Pick out every line in the records below that contains the word "width", and copy those lines unchanged.

* _RECORDS FOR THE EXERCISE_:
[start]
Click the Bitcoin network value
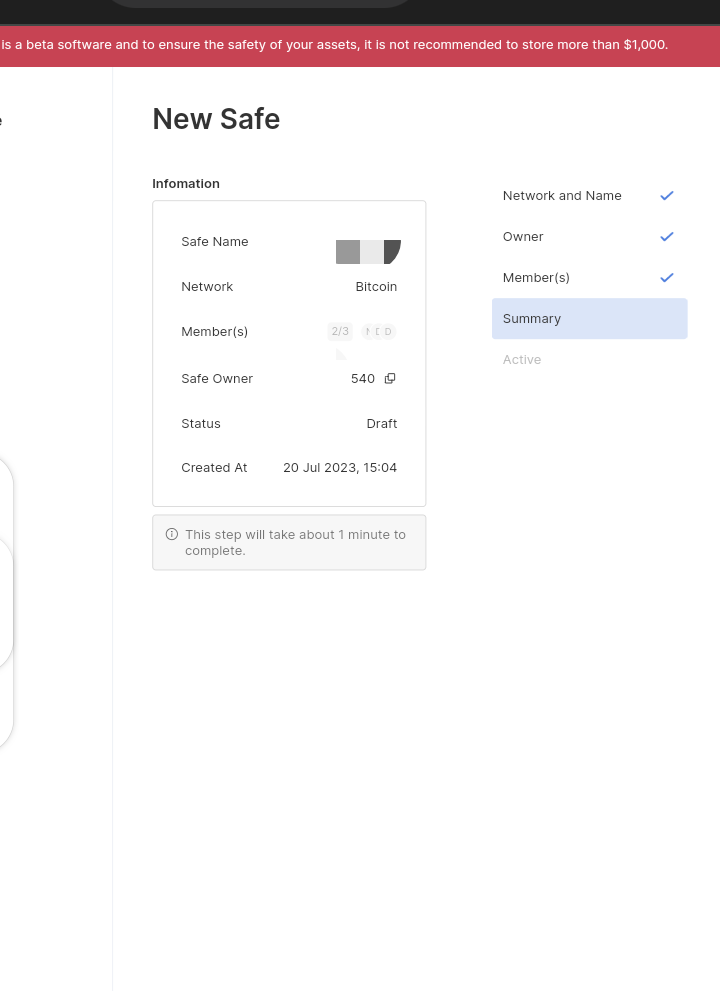Screen dimensions: 720x991 click(376, 287)
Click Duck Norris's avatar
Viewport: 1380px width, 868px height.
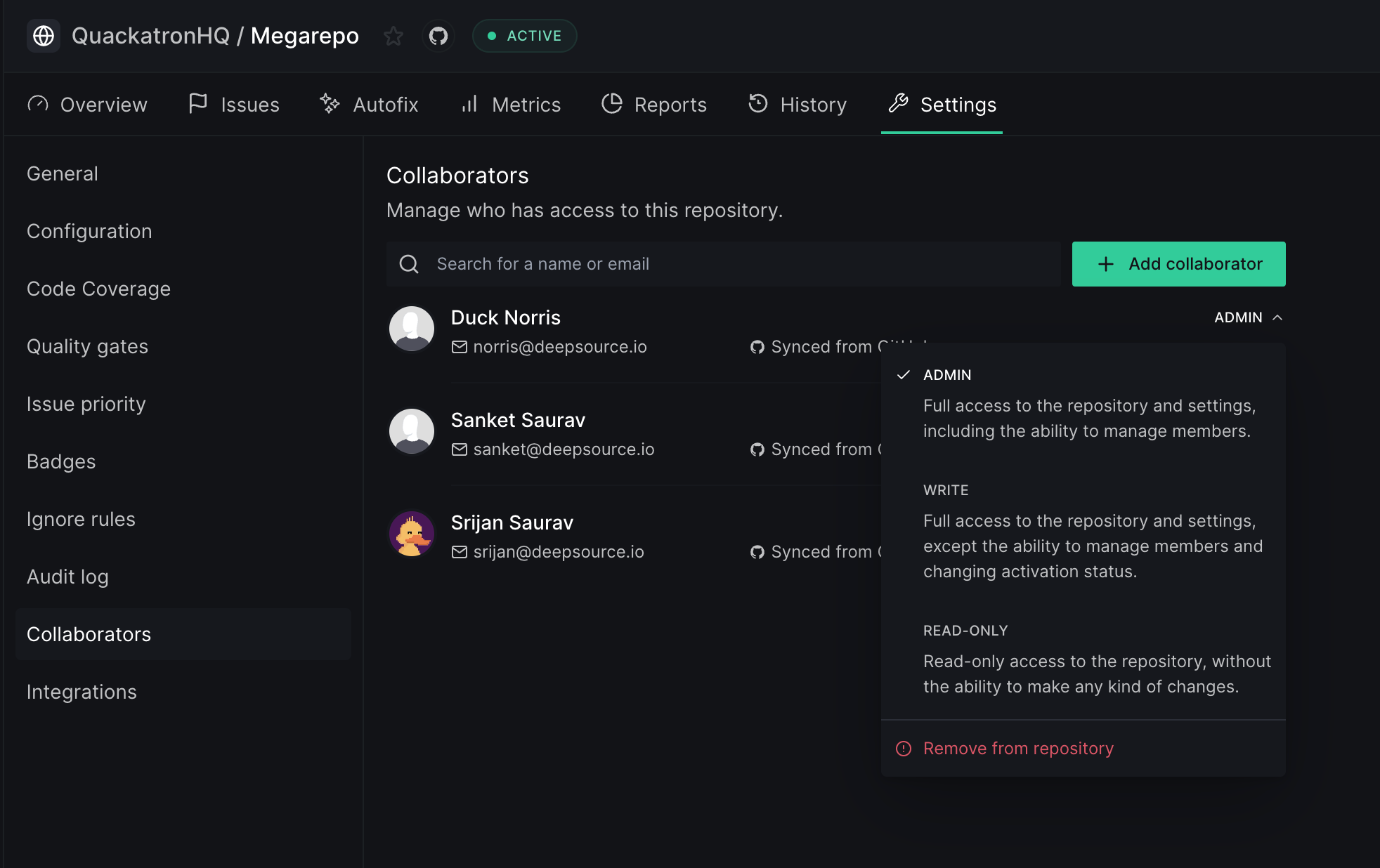[x=412, y=328]
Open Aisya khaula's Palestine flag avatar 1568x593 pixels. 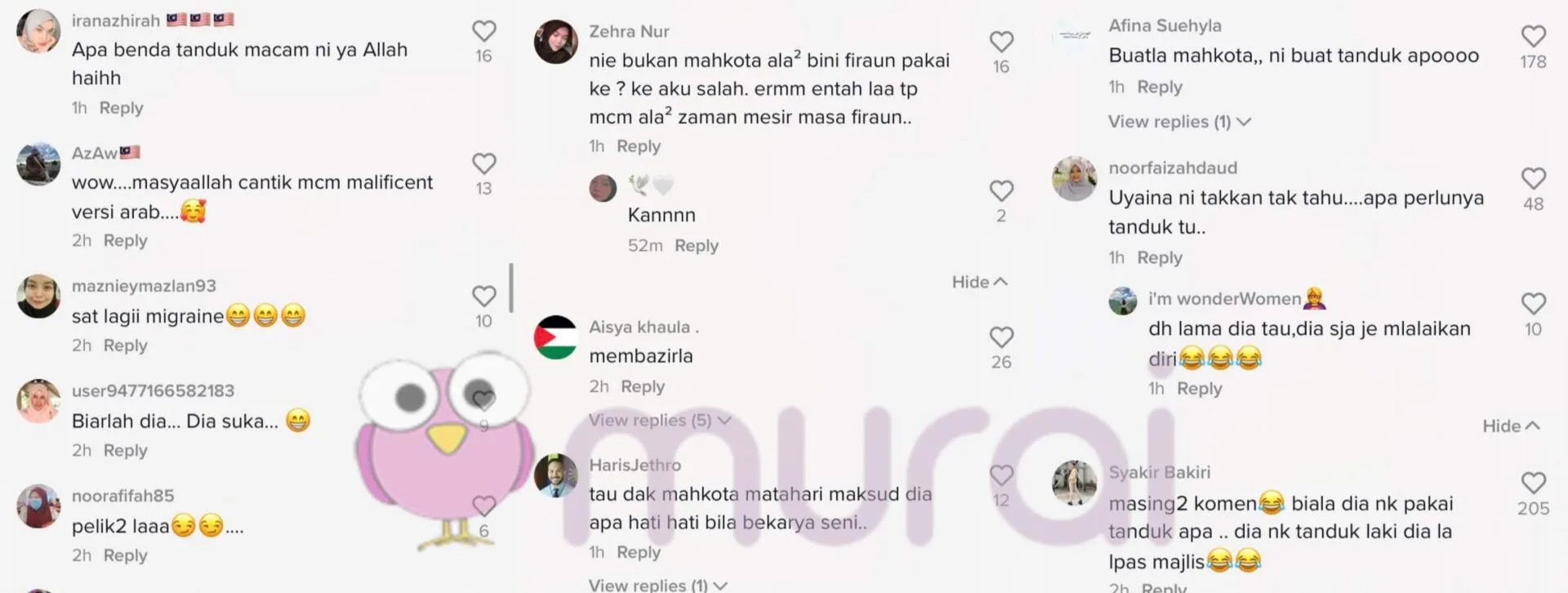555,337
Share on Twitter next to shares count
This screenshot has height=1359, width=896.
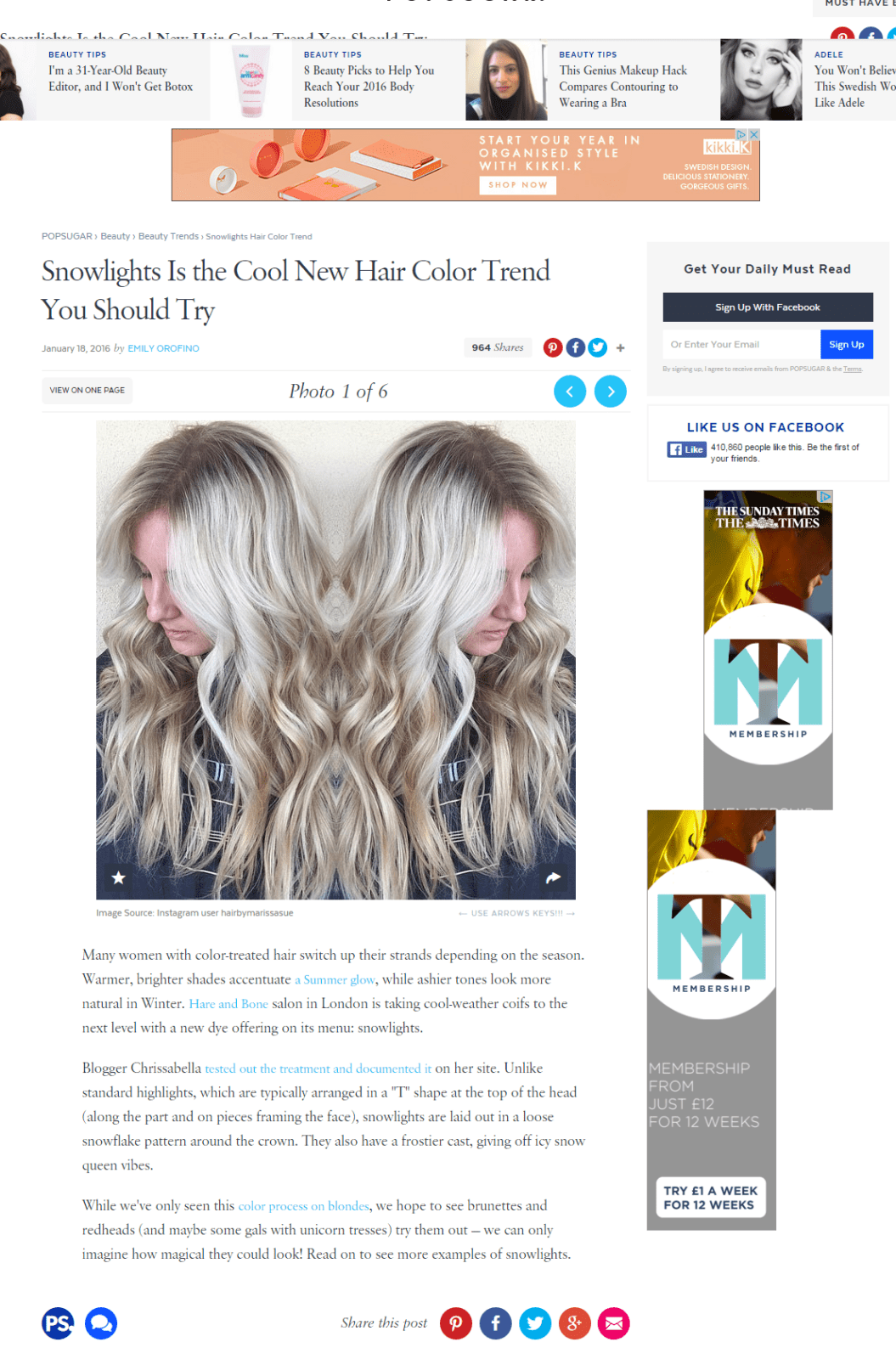pos(598,347)
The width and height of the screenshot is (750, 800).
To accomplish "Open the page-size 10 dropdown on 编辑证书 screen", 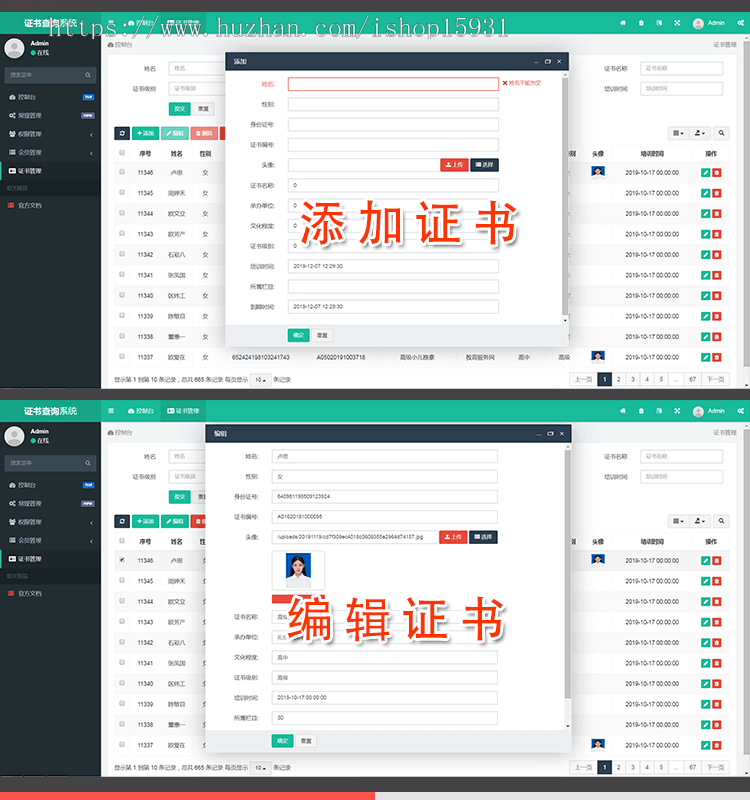I will pos(260,767).
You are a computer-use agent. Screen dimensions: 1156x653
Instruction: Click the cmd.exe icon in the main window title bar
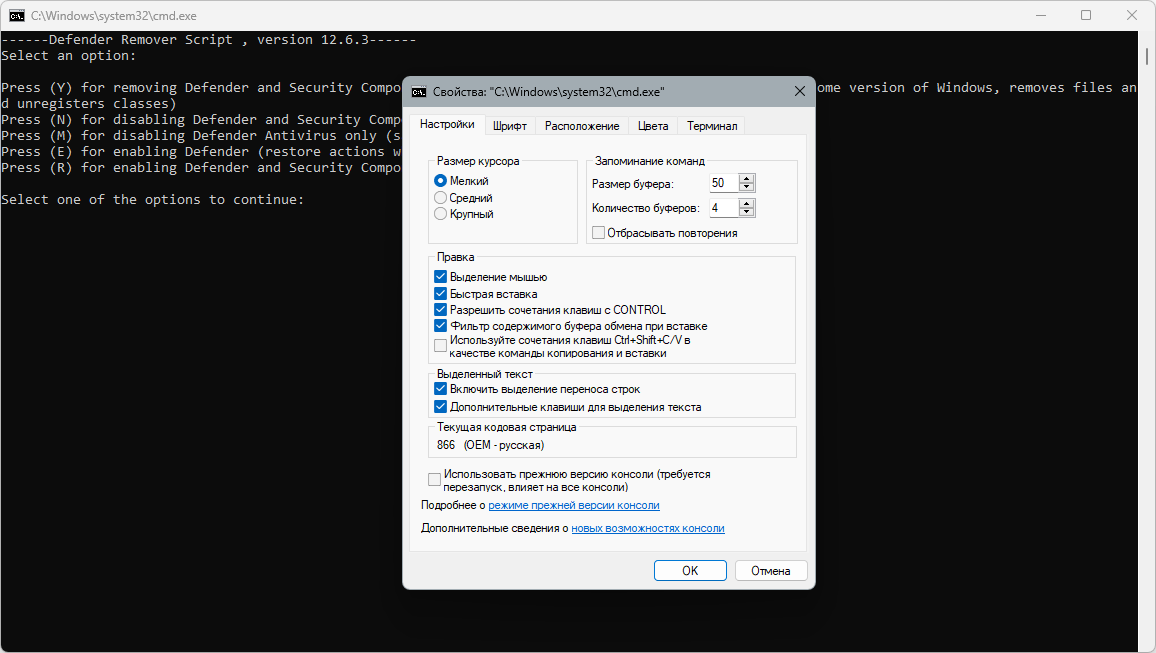(16, 15)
[end]
* _WORKED SOLUTION_:
Viewport: 1380px width, 868px height.
This screenshot has height=1359, width=896.
The width and height of the screenshot is (750, 800).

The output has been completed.